DOCUMENT EXCERPT ->
There is a wide selection of feeder types to consider in establishing your first feeding station. Different types of feeders require varying levels of care and attract different species. Consider several different types of feeders to maximize the variety of birds you attract. When purchasing a new feeder, start by selecting one that is easy to fill and easy to clean. Weather resistant cedar or redwood is a good choice for wooden feeders but other types of wood are acceptable. Avoid chemically treated lumber. The types of birds that show up at your feeder will also vary by your location and the time of year.


Ground feeding is the easiest and quickest way to get started. Spreading seed, cracked corn, bread crumbs, raisins and peanuts can attract a variety of species. The area should be dry and the ground feeding area rotated every several days unless it can be washed down. It is best not to add additional feed below hanging feeders. Do not put out more than one day supply of food. (Time and experience will help you establish the correct amount.)

Attracted Species:
Sparrows, doves, quail, towhees, flickers, thrashers, juncos, cardinals


Platform feeders are easy to maintain and attract a wide variety of species. Long, narrow platforms encourage birds to feed from the edge, limiting contamination of the station. A wide variety of seed, nuts, fruit, and egg shells can be used on a platform feeder.

Keep the platform clean and put out only a 1 or 2 day supply of food at a time. Some platform feeders have a second, often wire mesh platform below for catching hulls and uneaten seed.

STORED RECORDS ->
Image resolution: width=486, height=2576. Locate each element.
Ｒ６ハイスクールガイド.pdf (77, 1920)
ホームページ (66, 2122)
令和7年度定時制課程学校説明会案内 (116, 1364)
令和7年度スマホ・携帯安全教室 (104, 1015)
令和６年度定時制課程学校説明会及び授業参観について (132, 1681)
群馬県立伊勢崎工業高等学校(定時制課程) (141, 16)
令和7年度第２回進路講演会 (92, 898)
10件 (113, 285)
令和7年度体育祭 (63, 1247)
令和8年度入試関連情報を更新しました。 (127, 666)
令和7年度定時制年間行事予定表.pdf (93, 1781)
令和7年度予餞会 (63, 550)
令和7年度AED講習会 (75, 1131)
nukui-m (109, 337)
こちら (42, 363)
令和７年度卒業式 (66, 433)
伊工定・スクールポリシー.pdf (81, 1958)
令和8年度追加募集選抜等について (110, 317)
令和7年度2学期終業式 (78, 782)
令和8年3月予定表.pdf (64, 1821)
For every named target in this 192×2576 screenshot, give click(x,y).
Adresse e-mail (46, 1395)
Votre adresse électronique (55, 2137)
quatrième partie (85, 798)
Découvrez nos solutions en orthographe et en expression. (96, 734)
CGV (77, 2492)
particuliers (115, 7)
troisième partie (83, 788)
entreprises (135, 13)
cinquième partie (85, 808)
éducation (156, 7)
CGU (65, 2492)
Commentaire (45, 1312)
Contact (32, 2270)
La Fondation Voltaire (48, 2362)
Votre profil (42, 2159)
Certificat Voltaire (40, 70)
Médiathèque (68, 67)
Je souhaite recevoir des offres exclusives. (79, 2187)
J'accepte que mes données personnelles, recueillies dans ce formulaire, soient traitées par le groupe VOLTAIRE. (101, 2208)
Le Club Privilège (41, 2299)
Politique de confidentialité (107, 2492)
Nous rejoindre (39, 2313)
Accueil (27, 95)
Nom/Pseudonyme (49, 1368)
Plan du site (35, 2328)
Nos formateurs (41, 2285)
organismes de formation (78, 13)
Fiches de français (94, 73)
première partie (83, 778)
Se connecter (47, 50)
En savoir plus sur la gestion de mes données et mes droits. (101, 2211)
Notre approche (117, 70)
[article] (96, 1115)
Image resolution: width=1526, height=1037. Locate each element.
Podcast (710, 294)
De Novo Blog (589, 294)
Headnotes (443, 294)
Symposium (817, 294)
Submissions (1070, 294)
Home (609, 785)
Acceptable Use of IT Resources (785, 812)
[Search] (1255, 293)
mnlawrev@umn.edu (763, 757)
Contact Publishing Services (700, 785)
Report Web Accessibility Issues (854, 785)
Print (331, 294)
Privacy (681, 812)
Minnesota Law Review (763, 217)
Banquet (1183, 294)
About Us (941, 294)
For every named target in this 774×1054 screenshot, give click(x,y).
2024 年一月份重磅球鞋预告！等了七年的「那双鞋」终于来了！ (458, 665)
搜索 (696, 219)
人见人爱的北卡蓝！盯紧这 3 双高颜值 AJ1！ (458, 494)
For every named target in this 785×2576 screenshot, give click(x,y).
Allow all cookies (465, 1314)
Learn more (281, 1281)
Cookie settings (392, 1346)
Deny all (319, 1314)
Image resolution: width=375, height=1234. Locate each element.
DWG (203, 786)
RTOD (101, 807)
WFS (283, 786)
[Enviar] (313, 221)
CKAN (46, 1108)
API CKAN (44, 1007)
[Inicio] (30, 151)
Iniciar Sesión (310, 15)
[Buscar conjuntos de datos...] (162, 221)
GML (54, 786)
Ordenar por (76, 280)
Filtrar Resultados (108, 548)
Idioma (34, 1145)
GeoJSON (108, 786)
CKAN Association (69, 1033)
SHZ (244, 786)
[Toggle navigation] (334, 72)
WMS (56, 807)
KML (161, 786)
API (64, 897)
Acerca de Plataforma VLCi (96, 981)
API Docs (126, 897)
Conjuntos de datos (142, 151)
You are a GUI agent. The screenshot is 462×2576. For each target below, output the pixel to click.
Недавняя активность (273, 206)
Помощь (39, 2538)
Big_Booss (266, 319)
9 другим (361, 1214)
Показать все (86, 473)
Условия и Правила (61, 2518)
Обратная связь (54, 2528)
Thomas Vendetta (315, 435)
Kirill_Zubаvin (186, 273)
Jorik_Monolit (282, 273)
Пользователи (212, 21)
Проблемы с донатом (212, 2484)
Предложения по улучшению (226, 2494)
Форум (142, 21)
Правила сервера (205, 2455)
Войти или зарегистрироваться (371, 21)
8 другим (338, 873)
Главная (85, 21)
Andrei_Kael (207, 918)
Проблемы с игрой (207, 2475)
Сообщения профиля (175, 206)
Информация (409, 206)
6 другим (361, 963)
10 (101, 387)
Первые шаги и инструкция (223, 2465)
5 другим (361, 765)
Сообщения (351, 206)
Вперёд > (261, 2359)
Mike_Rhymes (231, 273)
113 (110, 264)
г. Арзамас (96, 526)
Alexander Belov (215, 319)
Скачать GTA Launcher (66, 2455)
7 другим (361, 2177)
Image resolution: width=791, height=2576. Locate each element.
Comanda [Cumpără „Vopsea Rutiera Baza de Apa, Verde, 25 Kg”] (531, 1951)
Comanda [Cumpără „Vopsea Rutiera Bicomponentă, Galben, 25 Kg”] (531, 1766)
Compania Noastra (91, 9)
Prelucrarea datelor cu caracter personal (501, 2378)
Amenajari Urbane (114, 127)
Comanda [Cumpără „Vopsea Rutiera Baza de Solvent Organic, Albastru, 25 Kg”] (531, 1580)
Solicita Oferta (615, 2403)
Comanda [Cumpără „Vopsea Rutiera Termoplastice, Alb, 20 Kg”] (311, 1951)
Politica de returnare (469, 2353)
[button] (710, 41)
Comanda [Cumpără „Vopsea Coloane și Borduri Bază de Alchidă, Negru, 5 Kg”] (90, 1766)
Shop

PROBLEM SET ->
a – According to the bird feeder text, what kind of lumber should be avoided for wooden feeders?
b – Carry the bird feeder text forward from its last sentence, keeping its style and subject.

RESULTS IN ORDER ->
a – Chemically treated lumber.

b –
Attracted Species:
Sparrows, finches, chickadees, titmice, nuthatches, blackbirds, wrens, cardinals, jays, woodpeckers, tanagers, orioles, cardinals


Hopper feeders can also attract a wide variety of birds. Hopper feeders are a snap to fill and the easy perching attracts ground feeders as well as many other species. A variety of seed can be dispensed in a hopper feeder which can hold several days to a couple of weeks supply of food.

Watch for mold growing in feed that has been in a hopper feeder for an extended period. Clean hopper feeders on a regular basis.

There are many different styles of hopper feeders. The one shown is typical but far from the only design.

Attracted Species:
Sparrows, finches, chickadees, titmice, nuthatches, blackbirds, cardinals, jays, grosbeaks, buntings, cardinals


Tube feeders are long cylinders with multiple perches and feeding ports. They provide several days supply of food and are usually easy to fill. Tube feeders usually attract finches, titmice, chickadees and pine siskins so it is best to select food suited for these species. The chart on the
"FEED" page can help you with the selection.

The tube feeder shown has a wire guard which allows smaller birds to pass through while preventing squirrels and larger, more aggressive birds from reaching the feed.

Attracted species:
Finches, titmice, chickadees, woodpeckers and pine siskins


Dome feeders are large globes that are somewhat selective in the birds they attract. They are not as attractive to house sparrows and house finches which can be a plus if these species tend to overrun your other feeders.

Attracted species:
Chickadees, titmice, goldfinches and nuthatches


Suet can be fed in several ways but a simple wire cage is easy to use and inexpensive to purchase. Suet cakes are readily available and fit into what has become almost a standard sized holder.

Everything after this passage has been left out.